Bei Verdacht auf Blinddarmentzündung (Appendizitis), Darmentzündung (Enteritis, Colitis, Morbus crohn, Divertikulitis) und Prostatavergrößerung ist eine Ultraschalluntersuchung sinnvoll. Ebenfalls ist sie hilfreich bei unklaren Unterbauchschmerzen. Zur Vorbereitung bitte mit voller Harnblase kommen!

Weichteile allgemein:

  • unklare Schwellungen
  • Schwellungen an Achsel oder Leiste

Mögliche Beschwerden und Fragestellungen:

In diesen Bereichen ist eine Ultraschalluntersuchung zu empfehlen: Zur Nachsorge bei Hautkrebs (Melanom) oder Lymphdrüsenkrebs (Lymphom). Auch bei Verdacht auf einen Leistenbruch und einer Weichteilschwellung oder Blutergüssen hat sich die Sonographie bewährt gemacht.

Halsweichteile:

  • Schilddrüse
  • Speicheldrüse
  • Lymphknoten
  • unklare Schwellungen

Mögliche Beschwerden und Fragestellungen:

Sollten Sie fragliche Lymphdrüsenvergrößerungenunklare Schilddrüsenveränderungen in Verbindung mit veränderten Schilddrüsenlaborwerten haben, so ist die Sonographie eine geeignete Untersuchungsmethode. Ebenfalls kommt sie hier zur Abklärung von oberflächlichen HNO-Tumorenchronischer Mundtrockenheit (Sjögren-Syndrom), Entzündungen im Speicheldrüsenbereich und zur Nachsorge bei Tumorpatienten zum Einsatz

Hoden:

  • schmerzhafte Schwellung (Verdacht auf Hodentorsion)
  • Entzündungen
  • Tumore
  • Krampfadern (Varikozelen)

Mögliche Beschwerden und Fragestellungen:

Zögern Sie nicht, eine Sonographie durchführen zu lassen, wenn Sie Schmerzen im Hodenbereich oder tastbare Schwellungen haben.

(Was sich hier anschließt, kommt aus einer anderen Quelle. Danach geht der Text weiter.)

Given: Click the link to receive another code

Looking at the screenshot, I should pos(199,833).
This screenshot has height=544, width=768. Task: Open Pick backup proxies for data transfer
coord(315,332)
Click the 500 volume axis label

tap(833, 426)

Gefäße (Farbdoppler-Untersuchung):

  • hirnversorgende Gefäße am Hals
  • Venen am Hals
  • Beinvenen
  • Bauchaorta und deren unmittelbare Bauchorgangefäße
  • arterielle Gefäße der Bauchorgane
  • untere Hohlvene (V. cava inferior)
  • Pfortader

Mögliche Beschwerden und Fragestellungen:

Leiden Sie an plötzlichem Schwindel, Venenabflussstau/ obere Einflussstörung der Venen, einer Venenthrombose (TVT - tiefe Venenthrombose). Aneurysma oder chronischen Durchblutungsstörung? Dann sollten Sie dies mit einer Ultraschalluntersuchung abklären. Ebenso sollten kolikartige Schmerzen ca. 20 Minuten nach der Nahrungsaufnahme (Dunbar Syndrom) untersucht werden.